Harvest Workflow

Index Workflow: https://github.com/VertNet/dwc-indexer/wiki/Index-Workflow

Index History: https://vertnet.cartodb.com/tables/index_history/table

Task Queue Status: http://dwc-indexer.vertnet-portal.appspot.com/mapreduce/status

Quick Guide

Cost before:

https://console.aws.amazon.com/billing/home?#/

Before proceeding, make sure that the table 'resource' is up to date in Carto. Update data set metadata in VertNet Carto resource_staging table. When complete, use the SQL window to execute

DELETE from resource

, then

INSERT INTO resource
(
cartodb_id, title, url, created_at, updated_at, the_geom, eml, dwca, pubdate, orgname, description, emlrights, contact, email, icode, ipt, count, citation, networks, collectioncount, orgcountry, orgstateprovince, orgcity, source_url, migrator, license, lastindexed, gbifdatasetid, gbifpublisherid, doi) 
SELECT 
cartodb_id, title, url, created_at, updated_at, the_geom, eml, dwca, pubdate, orgname, description, emlrights, contact, email, icode, ipt, count::integer, citation, networks, collectioncount, orgcountry, orgstateprovince, orgcity, source_url, migrator, license, lastindexed, gbifdatasetid, gbifpublisherid, doi 
from resource_staging 
where ipt=True and networks like '%Vert%'

Start EC2 Instance:

ec2-run-instances ami-5cebac35 -n 1 -k vertnetfmnh --instance-type m3.xlarge -O $AWS_ACCESS_KEY -W $AWS_SECRET_KEY

If you get a message such as

Missing argument for option:O (use -h for usage)

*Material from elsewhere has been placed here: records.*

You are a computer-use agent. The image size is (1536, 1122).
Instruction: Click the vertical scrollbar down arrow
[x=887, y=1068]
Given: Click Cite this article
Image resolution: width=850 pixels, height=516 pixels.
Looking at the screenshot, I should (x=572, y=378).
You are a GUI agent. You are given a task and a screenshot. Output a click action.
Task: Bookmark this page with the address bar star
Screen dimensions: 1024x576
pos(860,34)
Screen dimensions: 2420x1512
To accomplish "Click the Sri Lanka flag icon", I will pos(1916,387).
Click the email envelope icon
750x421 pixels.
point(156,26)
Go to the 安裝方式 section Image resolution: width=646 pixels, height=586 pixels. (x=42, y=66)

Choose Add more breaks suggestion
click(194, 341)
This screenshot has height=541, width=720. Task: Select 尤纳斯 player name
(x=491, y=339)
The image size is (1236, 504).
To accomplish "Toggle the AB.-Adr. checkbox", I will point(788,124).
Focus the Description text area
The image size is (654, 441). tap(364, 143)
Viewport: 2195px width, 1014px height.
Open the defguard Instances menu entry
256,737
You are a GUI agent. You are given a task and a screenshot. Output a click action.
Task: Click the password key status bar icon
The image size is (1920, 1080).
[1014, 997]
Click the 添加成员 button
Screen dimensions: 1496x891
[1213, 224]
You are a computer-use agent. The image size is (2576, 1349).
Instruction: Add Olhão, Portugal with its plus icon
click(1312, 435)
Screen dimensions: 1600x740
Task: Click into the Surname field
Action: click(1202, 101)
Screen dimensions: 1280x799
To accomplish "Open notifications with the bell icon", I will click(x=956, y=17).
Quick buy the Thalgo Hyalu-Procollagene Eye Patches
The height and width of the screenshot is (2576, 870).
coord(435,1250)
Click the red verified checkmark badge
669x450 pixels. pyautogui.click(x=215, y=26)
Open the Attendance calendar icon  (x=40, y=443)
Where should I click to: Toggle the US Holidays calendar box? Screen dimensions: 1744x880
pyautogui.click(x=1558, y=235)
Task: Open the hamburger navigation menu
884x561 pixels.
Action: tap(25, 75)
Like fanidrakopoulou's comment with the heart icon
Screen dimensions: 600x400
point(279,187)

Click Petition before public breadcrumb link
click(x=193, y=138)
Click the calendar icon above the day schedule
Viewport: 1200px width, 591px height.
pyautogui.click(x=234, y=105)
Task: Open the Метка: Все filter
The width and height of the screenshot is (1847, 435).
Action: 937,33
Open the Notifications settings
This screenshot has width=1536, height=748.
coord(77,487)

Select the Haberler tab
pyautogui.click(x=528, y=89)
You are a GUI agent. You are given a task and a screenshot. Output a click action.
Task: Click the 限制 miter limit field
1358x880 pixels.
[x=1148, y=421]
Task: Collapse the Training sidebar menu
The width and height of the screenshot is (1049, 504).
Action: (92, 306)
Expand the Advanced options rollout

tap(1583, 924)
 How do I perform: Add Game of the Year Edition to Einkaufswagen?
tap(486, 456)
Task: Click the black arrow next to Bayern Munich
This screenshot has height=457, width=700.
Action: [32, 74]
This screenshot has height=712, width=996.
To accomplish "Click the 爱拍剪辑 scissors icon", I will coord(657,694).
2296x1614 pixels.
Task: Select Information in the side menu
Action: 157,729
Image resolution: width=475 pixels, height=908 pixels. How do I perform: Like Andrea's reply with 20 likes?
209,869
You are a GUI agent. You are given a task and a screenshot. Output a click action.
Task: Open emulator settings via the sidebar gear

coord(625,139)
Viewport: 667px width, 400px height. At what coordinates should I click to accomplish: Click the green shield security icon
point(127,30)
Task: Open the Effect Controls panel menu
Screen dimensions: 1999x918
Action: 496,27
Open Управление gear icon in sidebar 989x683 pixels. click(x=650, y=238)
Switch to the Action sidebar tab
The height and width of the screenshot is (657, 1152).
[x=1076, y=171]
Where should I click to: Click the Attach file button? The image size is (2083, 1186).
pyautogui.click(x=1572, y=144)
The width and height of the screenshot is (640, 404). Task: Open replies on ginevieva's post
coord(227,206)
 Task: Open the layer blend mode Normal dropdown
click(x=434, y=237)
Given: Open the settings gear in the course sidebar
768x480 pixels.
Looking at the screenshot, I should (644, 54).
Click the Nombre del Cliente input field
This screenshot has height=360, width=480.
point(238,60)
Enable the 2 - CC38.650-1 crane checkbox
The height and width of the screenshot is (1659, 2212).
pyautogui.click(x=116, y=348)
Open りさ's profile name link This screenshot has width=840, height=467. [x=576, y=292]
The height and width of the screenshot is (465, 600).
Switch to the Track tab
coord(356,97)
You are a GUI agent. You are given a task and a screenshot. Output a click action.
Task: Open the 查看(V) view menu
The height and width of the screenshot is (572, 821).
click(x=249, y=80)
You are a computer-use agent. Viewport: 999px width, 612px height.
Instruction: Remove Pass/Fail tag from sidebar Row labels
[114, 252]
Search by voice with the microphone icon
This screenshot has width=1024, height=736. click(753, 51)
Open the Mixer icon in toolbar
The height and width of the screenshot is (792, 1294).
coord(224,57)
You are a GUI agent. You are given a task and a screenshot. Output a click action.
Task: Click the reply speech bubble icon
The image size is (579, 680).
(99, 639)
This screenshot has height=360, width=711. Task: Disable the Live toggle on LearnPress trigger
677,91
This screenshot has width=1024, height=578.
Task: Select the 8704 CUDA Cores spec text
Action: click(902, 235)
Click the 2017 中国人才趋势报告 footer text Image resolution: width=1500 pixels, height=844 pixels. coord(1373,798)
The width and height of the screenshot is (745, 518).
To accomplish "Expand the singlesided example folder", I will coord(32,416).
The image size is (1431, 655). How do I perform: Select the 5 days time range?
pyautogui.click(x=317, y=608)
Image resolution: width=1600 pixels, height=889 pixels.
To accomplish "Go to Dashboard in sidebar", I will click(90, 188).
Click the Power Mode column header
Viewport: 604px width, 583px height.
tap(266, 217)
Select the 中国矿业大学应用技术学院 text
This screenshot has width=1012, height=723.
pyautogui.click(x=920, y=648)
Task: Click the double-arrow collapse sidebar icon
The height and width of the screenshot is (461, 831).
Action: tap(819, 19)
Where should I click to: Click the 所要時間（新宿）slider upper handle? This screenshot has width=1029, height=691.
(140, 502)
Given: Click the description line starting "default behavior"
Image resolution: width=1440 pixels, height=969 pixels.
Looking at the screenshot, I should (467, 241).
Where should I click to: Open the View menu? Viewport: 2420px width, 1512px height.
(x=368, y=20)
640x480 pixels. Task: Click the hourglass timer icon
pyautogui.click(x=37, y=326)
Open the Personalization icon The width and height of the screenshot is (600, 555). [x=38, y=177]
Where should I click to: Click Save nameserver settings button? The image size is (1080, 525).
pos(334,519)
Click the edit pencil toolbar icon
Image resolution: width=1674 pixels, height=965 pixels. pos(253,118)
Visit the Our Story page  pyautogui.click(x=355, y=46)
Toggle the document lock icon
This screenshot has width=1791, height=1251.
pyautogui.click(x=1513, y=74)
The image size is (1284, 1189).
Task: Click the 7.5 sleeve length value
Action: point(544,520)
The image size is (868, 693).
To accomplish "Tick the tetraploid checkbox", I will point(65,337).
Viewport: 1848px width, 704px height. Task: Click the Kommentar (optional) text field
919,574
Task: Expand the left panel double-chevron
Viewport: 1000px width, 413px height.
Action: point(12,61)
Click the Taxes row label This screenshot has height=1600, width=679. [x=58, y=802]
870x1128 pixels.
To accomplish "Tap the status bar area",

then the variables AWS_ACCESS_KEY and AWS_SECRET_KEY are not defined, create entries for these in .bashrc such as:

export AWS_ACCESS_KEY=[20 character Amazon Web Services Access Key]
export AWS_SECRET_KEY=[41 character secret key for Amazon Web Services]

and then run:

source ~/.bashrc

Log in to EC2 instance:

ssh -i ~/.ssh/vertnetfmnh.pem ubuntu@[].compute-1.amazonaws.com

where [] is the ip address of the instance, which can be found at:

https://console.aws.amazon.com/ec2/v2/home?region=us-east-1#Instances:

Look to see what is in /mnt/beast already. If there, where is it coming from? Clean it and then bootstrap the instance with the software needed for harvest and configure Google Cloud Storage access to harvest into:

WARNING: Be very careful that you are actually logged into the AWS server and not in a shell on your local machine before running the following commands. rm -r * is VERY dangerous.

cd /mnt/beast
{careful} rm -r *
cd /home/ubuntu
cp /home/ubuntu/gulo/dev/bootstrap.sh .
chmod a+x bootstrap.sh
./bootstrap.sh

gsutil config

Follow the instructions given, use the authentication code for the project_id "vertnet-portal".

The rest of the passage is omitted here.